Assignment: Nothing is needed except the lines below that run from the one with "Task: Zoom out with the minus button" through the one with "Given: Click the Sub # field containing 4", repeated exactly.

Given information:

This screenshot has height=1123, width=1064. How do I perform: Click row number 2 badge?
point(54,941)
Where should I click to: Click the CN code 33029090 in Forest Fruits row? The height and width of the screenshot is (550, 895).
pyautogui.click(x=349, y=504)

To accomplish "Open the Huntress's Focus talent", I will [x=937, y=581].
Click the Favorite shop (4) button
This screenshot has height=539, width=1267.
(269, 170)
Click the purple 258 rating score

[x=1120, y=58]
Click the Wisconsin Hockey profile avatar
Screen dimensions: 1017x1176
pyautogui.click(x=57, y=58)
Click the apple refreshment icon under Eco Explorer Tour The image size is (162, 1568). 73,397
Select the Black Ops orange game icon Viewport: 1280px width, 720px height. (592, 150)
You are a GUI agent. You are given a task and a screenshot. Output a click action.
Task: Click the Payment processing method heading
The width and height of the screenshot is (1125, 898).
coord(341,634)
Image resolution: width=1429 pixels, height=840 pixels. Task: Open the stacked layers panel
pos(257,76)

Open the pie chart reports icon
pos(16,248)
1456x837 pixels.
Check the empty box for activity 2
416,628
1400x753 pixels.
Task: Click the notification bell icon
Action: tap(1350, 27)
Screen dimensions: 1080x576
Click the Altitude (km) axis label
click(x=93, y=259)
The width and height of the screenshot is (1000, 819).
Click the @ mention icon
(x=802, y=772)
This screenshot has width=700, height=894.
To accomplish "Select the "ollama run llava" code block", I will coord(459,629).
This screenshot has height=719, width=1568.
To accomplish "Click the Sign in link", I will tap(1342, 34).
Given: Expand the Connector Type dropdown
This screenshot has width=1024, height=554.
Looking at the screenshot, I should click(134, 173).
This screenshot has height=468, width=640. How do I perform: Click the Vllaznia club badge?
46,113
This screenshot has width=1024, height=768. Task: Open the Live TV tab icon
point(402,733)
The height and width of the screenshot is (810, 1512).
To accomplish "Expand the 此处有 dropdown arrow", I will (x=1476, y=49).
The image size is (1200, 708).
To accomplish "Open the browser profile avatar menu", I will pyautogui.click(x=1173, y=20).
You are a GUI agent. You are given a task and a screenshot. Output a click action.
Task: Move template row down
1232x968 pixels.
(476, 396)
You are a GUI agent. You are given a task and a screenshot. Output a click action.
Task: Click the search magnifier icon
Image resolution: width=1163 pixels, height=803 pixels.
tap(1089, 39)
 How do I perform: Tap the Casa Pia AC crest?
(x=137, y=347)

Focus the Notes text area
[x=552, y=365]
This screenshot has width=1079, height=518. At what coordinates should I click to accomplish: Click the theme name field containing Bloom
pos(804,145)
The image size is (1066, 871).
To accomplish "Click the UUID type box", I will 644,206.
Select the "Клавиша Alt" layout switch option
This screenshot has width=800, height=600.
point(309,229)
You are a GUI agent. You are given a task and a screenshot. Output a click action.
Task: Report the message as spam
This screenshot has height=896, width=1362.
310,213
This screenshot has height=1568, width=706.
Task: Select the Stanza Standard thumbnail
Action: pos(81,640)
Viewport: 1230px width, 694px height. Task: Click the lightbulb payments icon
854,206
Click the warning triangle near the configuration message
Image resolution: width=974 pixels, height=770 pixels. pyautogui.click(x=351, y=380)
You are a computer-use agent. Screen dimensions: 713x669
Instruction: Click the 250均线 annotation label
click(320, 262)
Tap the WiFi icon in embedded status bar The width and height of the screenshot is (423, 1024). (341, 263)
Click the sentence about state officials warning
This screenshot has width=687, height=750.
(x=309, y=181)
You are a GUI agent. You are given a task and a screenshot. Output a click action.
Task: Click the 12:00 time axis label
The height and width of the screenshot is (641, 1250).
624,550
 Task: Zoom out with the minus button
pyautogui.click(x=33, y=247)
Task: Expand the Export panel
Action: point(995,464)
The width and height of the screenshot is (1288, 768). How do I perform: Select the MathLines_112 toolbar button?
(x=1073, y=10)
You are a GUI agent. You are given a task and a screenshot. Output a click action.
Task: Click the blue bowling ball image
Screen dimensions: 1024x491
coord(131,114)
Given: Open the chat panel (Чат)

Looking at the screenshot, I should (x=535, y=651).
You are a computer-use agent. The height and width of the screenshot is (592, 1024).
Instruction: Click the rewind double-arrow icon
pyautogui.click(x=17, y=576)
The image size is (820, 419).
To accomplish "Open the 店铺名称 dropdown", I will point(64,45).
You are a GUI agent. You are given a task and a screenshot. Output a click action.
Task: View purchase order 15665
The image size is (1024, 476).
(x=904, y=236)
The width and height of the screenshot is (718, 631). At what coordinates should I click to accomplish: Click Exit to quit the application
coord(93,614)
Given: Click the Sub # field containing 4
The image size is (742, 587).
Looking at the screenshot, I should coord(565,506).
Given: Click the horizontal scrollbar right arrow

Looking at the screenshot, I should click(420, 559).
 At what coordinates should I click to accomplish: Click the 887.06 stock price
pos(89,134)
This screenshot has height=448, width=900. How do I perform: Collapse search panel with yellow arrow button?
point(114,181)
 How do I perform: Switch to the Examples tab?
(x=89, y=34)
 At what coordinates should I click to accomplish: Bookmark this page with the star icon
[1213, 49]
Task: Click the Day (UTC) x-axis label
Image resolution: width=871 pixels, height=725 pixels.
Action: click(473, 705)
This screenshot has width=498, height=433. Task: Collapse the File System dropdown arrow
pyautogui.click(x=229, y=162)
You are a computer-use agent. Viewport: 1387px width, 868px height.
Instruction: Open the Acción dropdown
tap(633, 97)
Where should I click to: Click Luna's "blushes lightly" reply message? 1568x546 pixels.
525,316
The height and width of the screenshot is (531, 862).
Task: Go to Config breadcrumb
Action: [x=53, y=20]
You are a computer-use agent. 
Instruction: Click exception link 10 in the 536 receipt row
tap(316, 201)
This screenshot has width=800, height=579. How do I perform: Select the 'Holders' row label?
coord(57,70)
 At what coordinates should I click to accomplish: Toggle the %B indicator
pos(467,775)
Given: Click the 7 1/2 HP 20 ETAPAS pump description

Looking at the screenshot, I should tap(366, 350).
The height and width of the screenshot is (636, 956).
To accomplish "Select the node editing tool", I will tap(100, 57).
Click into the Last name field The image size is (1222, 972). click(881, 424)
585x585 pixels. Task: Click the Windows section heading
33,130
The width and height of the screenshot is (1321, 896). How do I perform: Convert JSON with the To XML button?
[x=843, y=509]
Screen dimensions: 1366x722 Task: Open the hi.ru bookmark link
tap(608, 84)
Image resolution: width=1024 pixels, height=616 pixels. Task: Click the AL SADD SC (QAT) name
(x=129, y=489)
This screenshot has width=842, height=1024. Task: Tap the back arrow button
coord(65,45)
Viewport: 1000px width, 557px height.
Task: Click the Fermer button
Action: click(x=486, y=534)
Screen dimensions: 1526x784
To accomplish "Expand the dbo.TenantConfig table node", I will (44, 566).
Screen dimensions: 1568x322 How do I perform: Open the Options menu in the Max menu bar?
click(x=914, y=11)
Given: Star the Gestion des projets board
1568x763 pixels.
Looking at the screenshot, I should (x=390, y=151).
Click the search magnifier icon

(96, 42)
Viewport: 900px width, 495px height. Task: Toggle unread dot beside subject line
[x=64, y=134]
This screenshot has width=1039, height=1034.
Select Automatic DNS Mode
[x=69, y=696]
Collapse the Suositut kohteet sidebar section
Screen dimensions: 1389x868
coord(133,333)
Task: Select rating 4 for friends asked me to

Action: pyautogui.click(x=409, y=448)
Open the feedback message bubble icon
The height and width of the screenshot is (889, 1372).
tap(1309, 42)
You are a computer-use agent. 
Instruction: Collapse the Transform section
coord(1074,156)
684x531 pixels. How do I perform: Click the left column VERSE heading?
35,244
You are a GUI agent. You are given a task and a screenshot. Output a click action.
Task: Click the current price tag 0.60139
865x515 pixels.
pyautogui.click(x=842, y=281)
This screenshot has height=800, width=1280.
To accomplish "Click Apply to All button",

Reply:
 Task: Zoom out with the minus button
pyautogui.click(x=33, y=247)
Task: Expand the Export panel
Action: point(995,464)
The width and height of the screenshot is (1288, 768). How do I perform: Select the MathLines_112 toolbar button?
(x=1073, y=10)
You are a GUI agent. You are given a task and a screenshot. Output a click action.
Task: Click the blue bowling ball image
Screen dimensions: 1024x491
coord(131,114)
Given: Open the chat panel (Чат)

Looking at the screenshot, I should (x=535, y=651).
You are a computer-use agent. The height and width of the screenshot is (592, 1024).
Instruction: Click the rewind double-arrow icon
pyautogui.click(x=17, y=576)
The image size is (820, 419).
To accomplish "Open the 店铺名称 dropdown", I will point(64,45).
You are a GUI agent. You are given a task and a screenshot. Output a click action.
Task: View purchase order 15665
The image size is (1024, 476).
(x=904, y=236)
The width and height of the screenshot is (718, 631). At what coordinates should I click to accomplish: Click Exit to quit the application
coord(93,614)
Given: Click the Sub # field containing 4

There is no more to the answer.